Jim Black

Drummer, composer, and educator Jim Black has become one of the most in-demand drummers in avant-garde jazz and experimental rock since emerging as a key member of the New York downtown scene during the ’90s. Born in Daily City, CA in 1967 and raised in the fertile musical scene of Seattle, WA, he moved to Boston and graduated from Berklee College of Music by 1989. During that time Black and his Seattle colleagues Chris Speed and Andrew D’Angelo formed the band Human Feel with guitarist Kurt Rosenwinkel.

By 1991, Black and the other members of Human Feel had moved to Brooklyn, NY, where they found a home in the Downtown music scene then centered around the Knitting Factory and rapidly became among the city’s busiest sidemen. Black’s early years in New York saw him take featured roles in some of the most critically acclaimed bands of the time, like Tim Berne’s Bloodcount, Ellery Eskelin’s trio, Pachora, and Dave Douglas’s Tiny Bell Trio. Thus, began thirty years of near-constant touring and recording, with the above bands as well as artists like Uri Caine, Dave Liebman, Lee Konitz, Steve Coleman, Tomasz Stanko, Nels Cline, and Laurie Anderson.

In 2000, Black started the rock inspired quartet AlasNoAxis, recording six albums of his compositions for the German label Winter & WInter. In 2010 he formed the Jim Black Trio with pianist Elias Stemeseder and Thomas Morgan on bass, recording a total of four albums, their latest award-winning release ‘Reckon’ is available on the Swiss label Intakt.

1: I started a new band called Jim & The Schrimps because Jim Black Quartet is a terribly boring name.

2: Honesty and integrity is a rarified commodity, almost worth paying for by doing the wrong thing.

3: This is not an interview, it is a questionnaire – but I believe in your good intentions. Thanks for asking.


1. What is the biggest inspiration for your music?
I love listening to music. That inspires curiosity and the incessant need to explore multiple tangible expressions of music and the mysteries within it. The chicken crossed the road.

2. How and when did you get into making music?
Drumming on plastic buckets for hours with my cardboard Jackson 5 records cut-out from the back of my childhood cereal boxes. Can you imagine the contract between Motown records and Post “Super Sugar Crisp”?

3. What are 5 of your favourite albums of all time?
Bill Frisell – Before We Were Born
Paul Motian Trio – Live in Tokyo
John Coltrane – Bye-Bye Blackbird
Meshuggah – Nothing Remastered
Joao Gilberto – The Legendary Joao Gilberto… and about 1000 other favorite albums, oh my…

4. What do you associate with Berlin?
After living in NYC for most of my life, it’s lovely to live in a city that has the weight (history plus damages) and experience that also knows it must support its inhabitants. Artists can seemingly draw from this energy and then transcend into their own vehicles of self-expression. The closest thing I’ve seen to living in freedom yet.

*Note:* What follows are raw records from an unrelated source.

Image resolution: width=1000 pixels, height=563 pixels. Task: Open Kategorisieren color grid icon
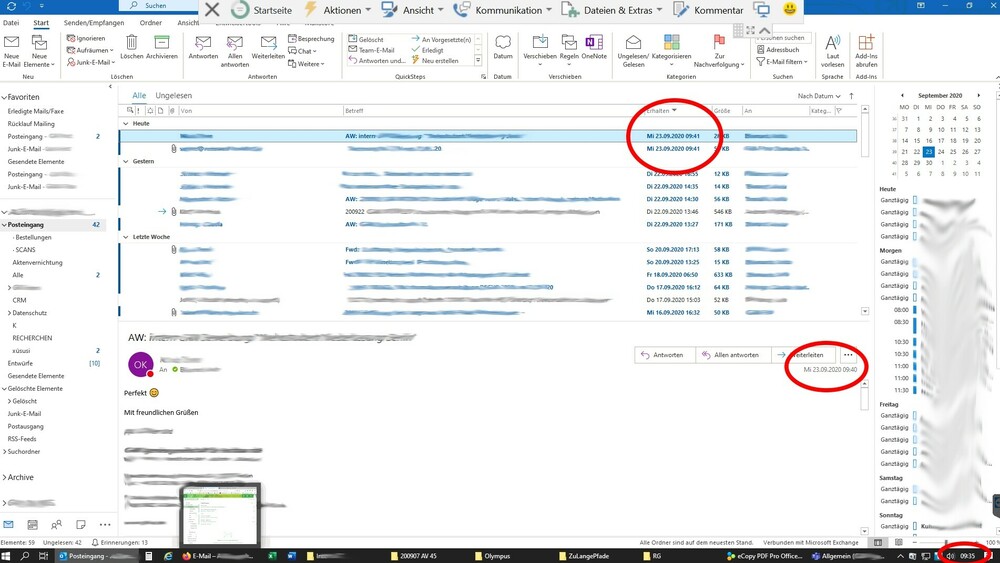(672, 44)
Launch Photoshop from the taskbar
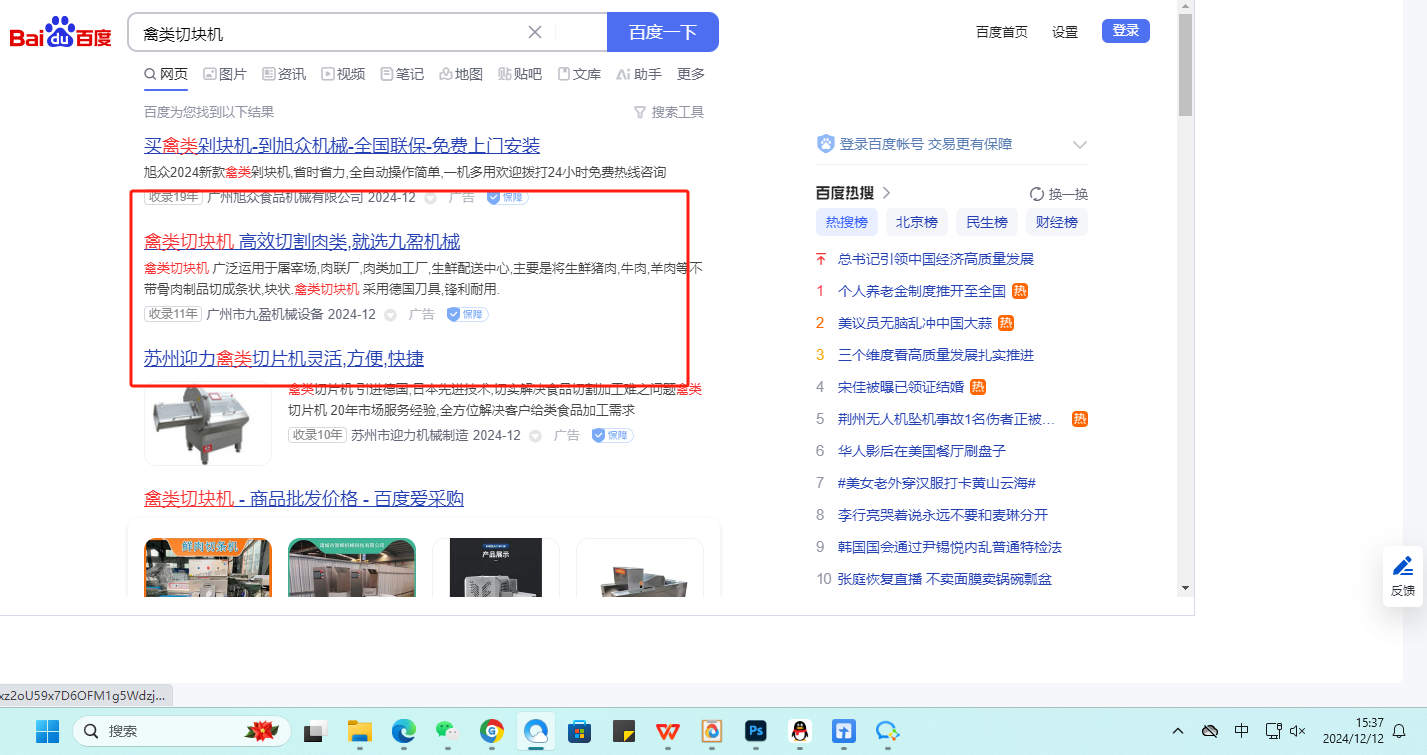1427x755 pixels. (755, 731)
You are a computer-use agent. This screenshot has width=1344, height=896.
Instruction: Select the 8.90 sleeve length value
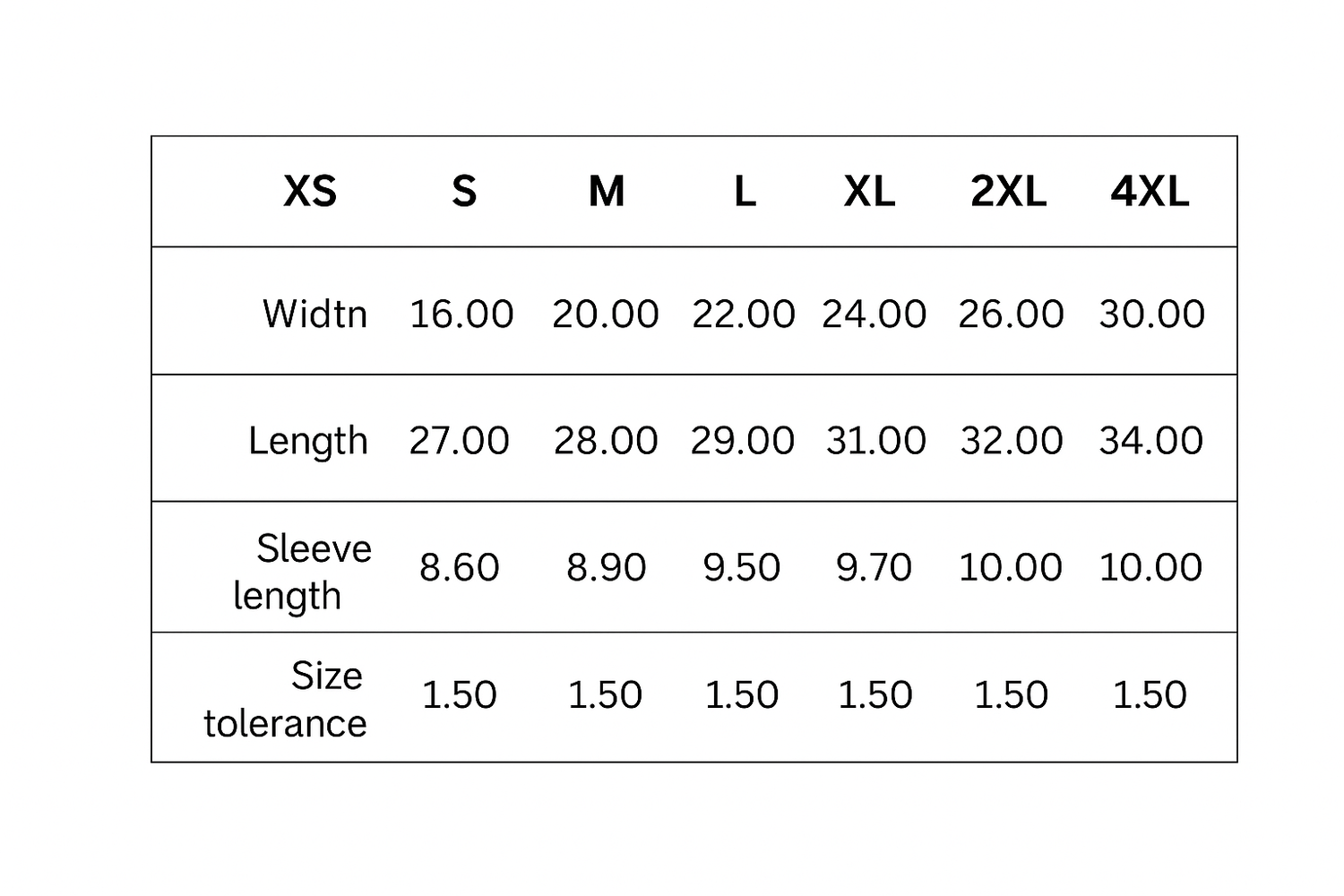[606, 567]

5. What’s your favourite place in your town?
That would be Berlin! The restaurant Lokal in Mitte is where I go for therapy.

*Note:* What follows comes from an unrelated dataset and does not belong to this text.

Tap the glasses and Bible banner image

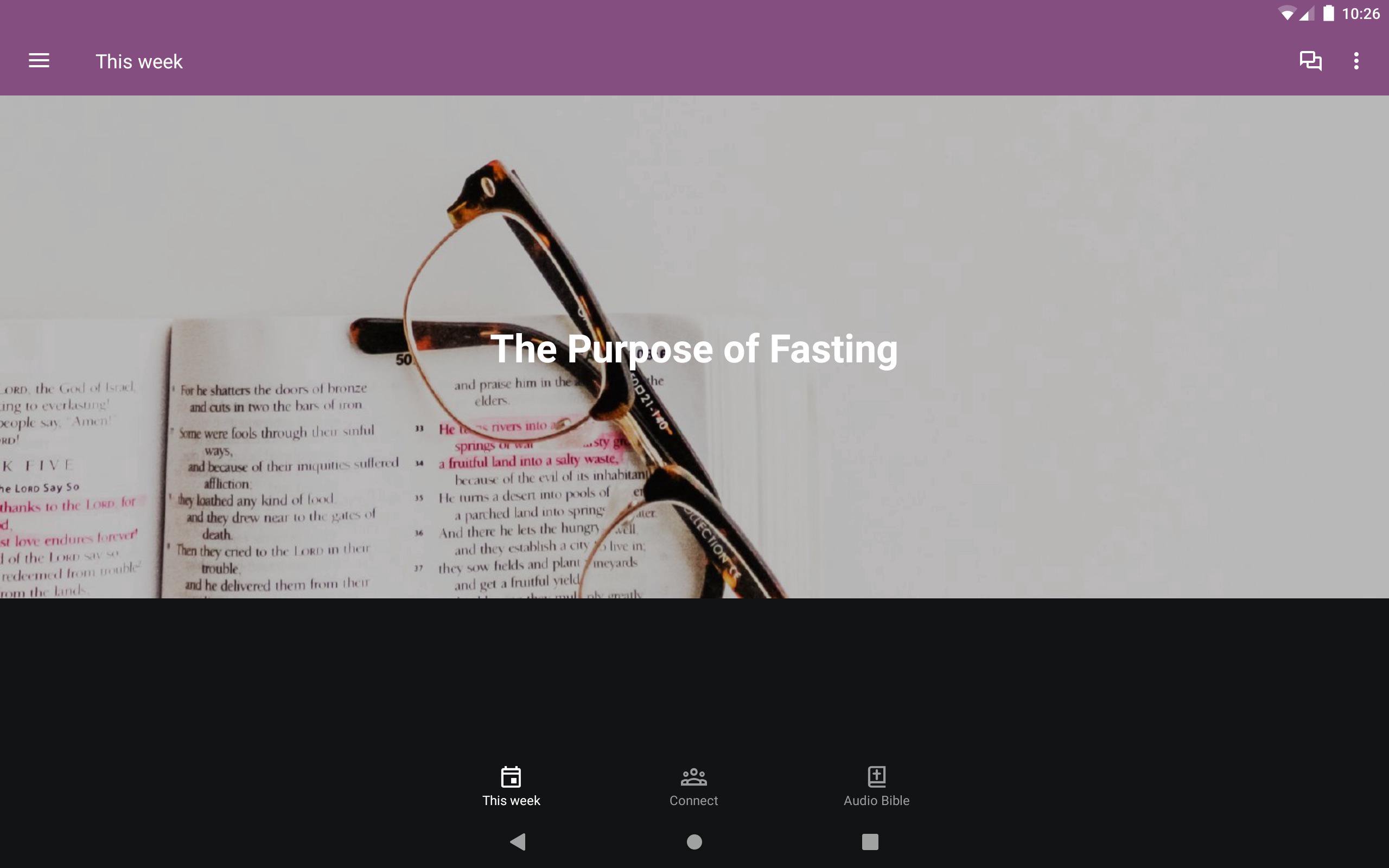click(694, 347)
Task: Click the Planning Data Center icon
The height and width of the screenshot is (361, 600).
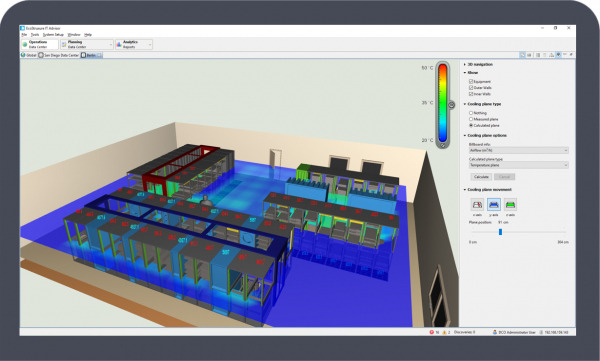Action: pyautogui.click(x=64, y=44)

6. If there was no music in the world, what would you do instead?
Pull coffee in a bar on an intentionally unnamed beach in Alentejo, Portugal.

7. What was the last record/music you bought?
The debut album from killer Berliner drummer Ludwig Wandinger ‘The Gloss Effect’ on Bandcamp.

8. Who would you most like to collaborate with?
Every single person in all of bands and projects I work with, really… I have had the amazing fortune of getting to play with most my childhood heroes. Though, that one dream collaboration would be hands down with the Swedish vocalist Stina Nordenstem. I would write an album of music for her in a heartbeat.

9. What was your best gig (as performer or spectator)?
Playing a big summer festival with my band ALasNoAxis in Central Park, NYC was kind of mega for me.

Seeing Prince in Boston in 1987, Paul Motian Trio at the Village Vanguard in NYC in 2002, and Meshuggah in Berlin in 2016 were unforgettable live experiences.

10. How important is technology to your creative process?
It allows me to globally question and research as fast as I can think, so that really changes the game as far as creative exploration. I have been using Native Instrument’s Reaktor program for 20 years to create electronic sound, and that paradigm alone defines infinity for myself in this lifetime.

11. Do you have siblings and how do they feel about your career/art?
I have an ex-American football playing brother who works for ESPN, and a super intelligent sister who kicks corperate asses a big business. Oddly, my brother recently watched a show of mine in San Francisco and said “duuuuude…the more out, the better…” What more could I want?

Jim Black will be performing as Jim & the Schrimps – featuring Asger Nissen (Alto Sax), Julius Gawlik (Tenor Sax), and Felix Henkelhausen (Acoustic Bass) – at Jazzwoche. The concert takes place at A-Trane, Bleibtreustraße 1, Berlin, on Friday, 14 August at 21:00 CET. Tickets are 20 EUR.